-- begin Dataset entries --

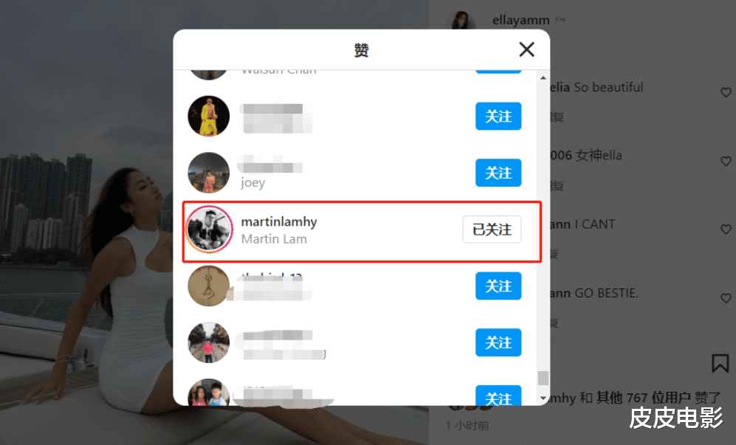The width and height of the screenshot is (736, 445).
Task: Open the brown circular sketch avatar
Action: (209, 286)
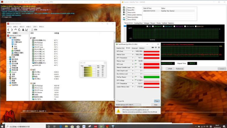The image size is (227, 128).
Task: Collapse the computer node in the tree
Action: pos(8,38)
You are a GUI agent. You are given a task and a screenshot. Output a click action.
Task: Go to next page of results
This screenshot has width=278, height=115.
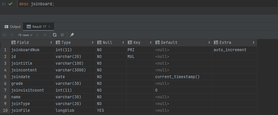click(x=37, y=35)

-- end Dataset entries --

**What is being asked:** Reproduce all of the items above with "click action" replaced by "tap action" and everything else left unchanged. Omit the pictures from your answer.

**Reply to the task:**
The width and height of the screenshot is (736, 445).
Task: Open the brown circular sketch avatar
Action: (209, 286)
The image size is (227, 128).
Task: Collapse the computer node in the tree
Action: pos(8,38)
You are a GUI agent. You are given a task and a screenshot. Output a tap action.
Task: Go to next page of results
This screenshot has width=278, height=115.
click(x=37, y=35)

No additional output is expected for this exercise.